_Excerpt:_
-- START --
Student assignment: report from committee

UPDATE: My friend Teri Olle, who was in the audience at Monday’s meeting, posted her own notes on the PPS/sfschools list. I’m reposting them here.

Mary over on the sfschools list wants to know: “Is the BOE also looking to move towards a system that emphasizes neighborhood schools rather than parental choice?”

Not to speak for my colleagues, but after listening and participating in tonight’s discussion (at the Ad Hoc Committee on Student Assignment) I don’t think the BOE as a body has at all decided where to fall in the choice vs. neighborhood paradigm. The dialogue centered much more on equity, transparency, simplicity, predictability — things like that.

Professor Goodwin Liu of UC Berkeley’s Boalt Hall Law school gave us an overview of the intersection between achievement and school desegregation. Orla O’Keeffe, former head of the EPC who is working with us to manage the design of a new assignment system, summarized the work thus far (not much) and listed a number of questions for the Board to answer (what are the guiding principles in designing a new plan? what should be the status of Alternative schools, if any? etc.) in order to move the work forward.
-- END --
_Requests:_
(1) Translate this sentence from the student assignment post into Spanish: "The dialogue centered much more on equity, transparency, simplicity, predictability — things like that."
(2) For the student assignment post, answer yes or no to each statement below, and back each answer with the words from the post that settle it.
(a) Teri Olle attended Monday's meeting as a member of the audience.
(b) Goodwin Liu is a professor at Stanford.
(c) The Board had already chosen neighborhood schools over parental choice.
(3) Extend the post about the student assignment committee meeting, picking up after its final sentence.

_Data records:_
-- START --
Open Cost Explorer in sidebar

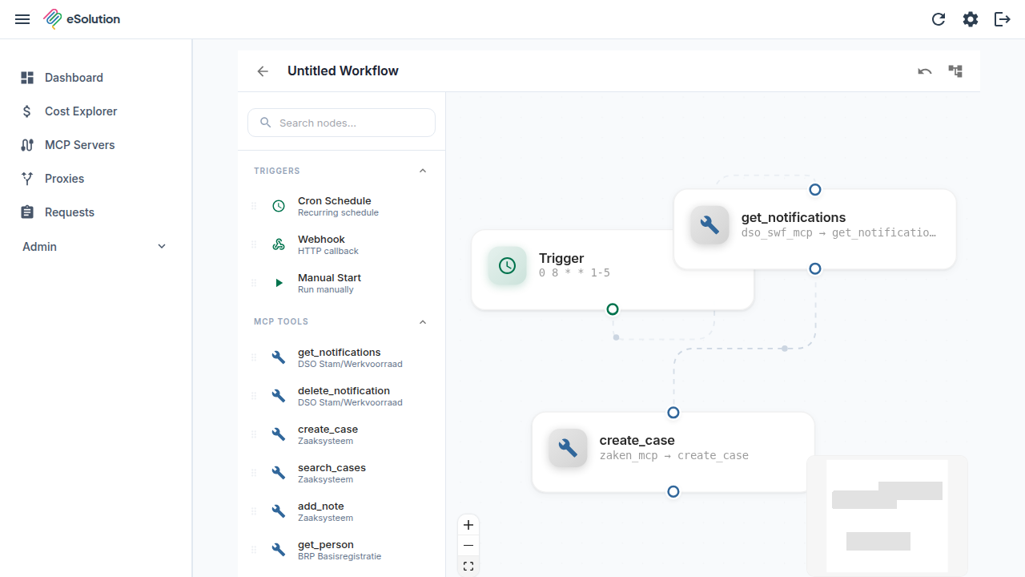click(x=96, y=111)
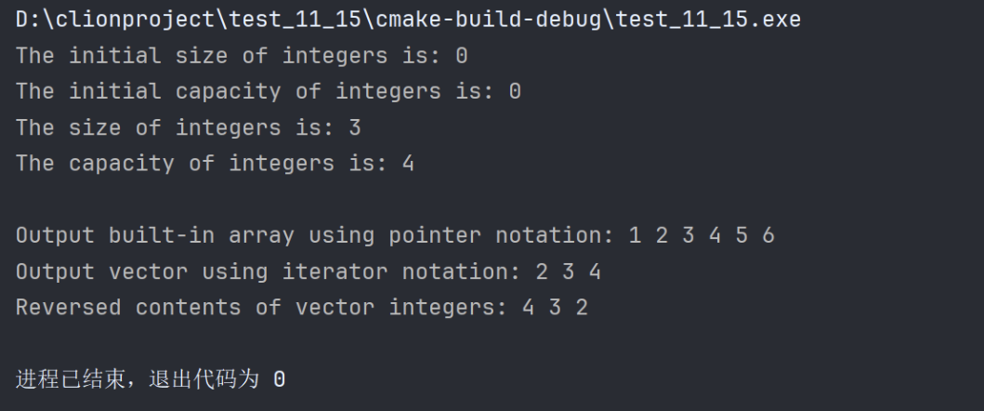Click the number 6 in the array output
Viewport: 984px width, 411px height.
click(768, 235)

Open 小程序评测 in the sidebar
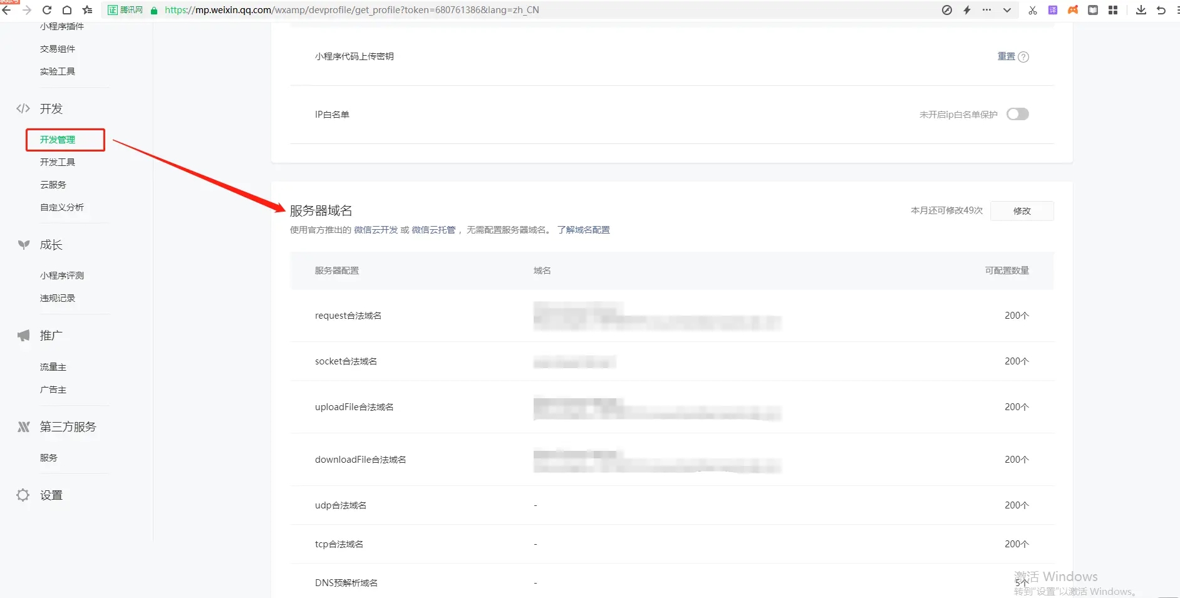pyautogui.click(x=62, y=276)
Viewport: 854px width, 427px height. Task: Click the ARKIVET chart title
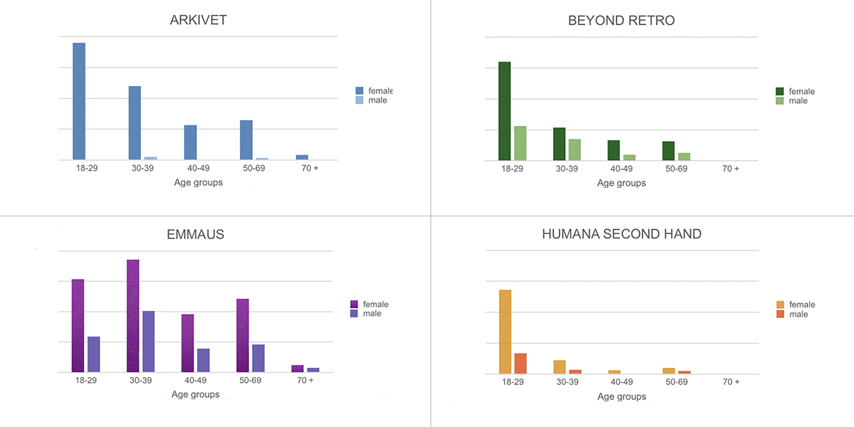pyautogui.click(x=199, y=20)
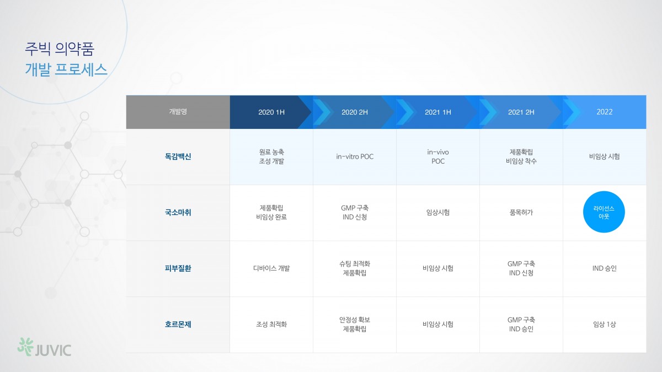Select the 2020 1H timeline header
662x372 pixels.
[x=271, y=112]
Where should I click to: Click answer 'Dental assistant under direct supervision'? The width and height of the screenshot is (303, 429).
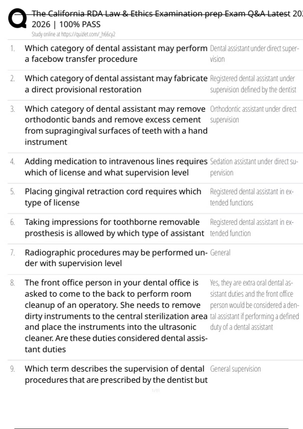click(254, 53)
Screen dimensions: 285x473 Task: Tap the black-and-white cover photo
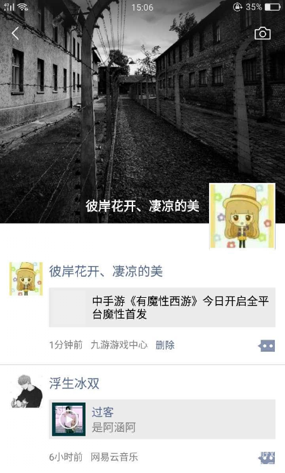pyautogui.click(x=143, y=112)
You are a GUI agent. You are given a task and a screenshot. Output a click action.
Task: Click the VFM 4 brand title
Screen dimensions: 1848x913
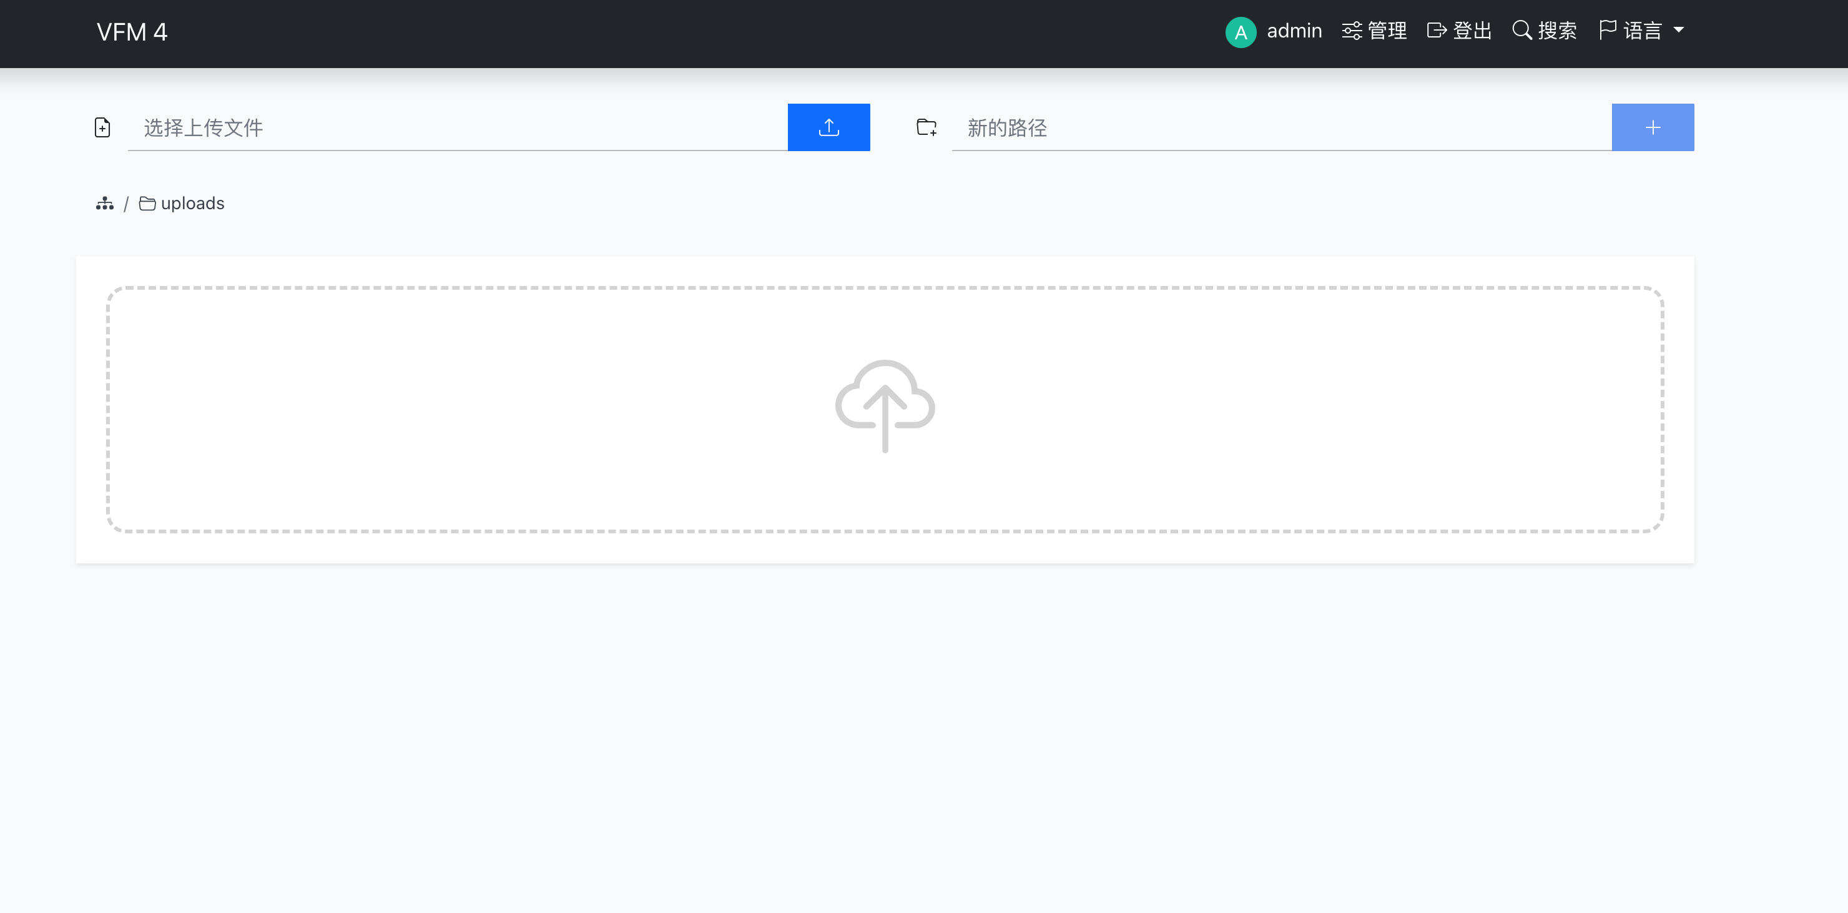pyautogui.click(x=132, y=32)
-- END --
_Results for each task:_
(1) El diálogo se centró mucho más en la equidad, la transparencia, la sencillez y la previsibilidad, cosas por el estilo.

(2)
(a) Yes: "who was in the audience at Monday’s meeting"
(b) No: "Professor Goodwin Liu of UC Berkeley’s Boalt Hall Law school"
(c) No: "I don’t think the BOE as a body has at all decided where to fall in the choice vs. neighborhood paradigm"

(3)
We asked for a number of pieces of data to review at the next meeting, and also for the staff to begin running various simulations like: what would current school enrollment look like if we had a neighborhood based system? Is it possible to draw assignment zones (for individual schools or more likely clusters of schools) that are racially balanced? What would the fiscal impact be of a system that bused children from one neighborhood to another? Where are the “outliers” in terms of the widest and the narrowest achievement gaps at district schools?

Members of the public, mostly parents of current students or very young children who have not yet enrolled in SFUSD, spoke during public comment and urged that the board focus on transparency, customer service, and gathering the broadest slice of public input possible. One speaker urged that we take the discussion out to the schools in order to be sure we’re hearing from everyone; another referred to the voluminous amounts of community input and data we’ve already commissioned on this topic since 2003.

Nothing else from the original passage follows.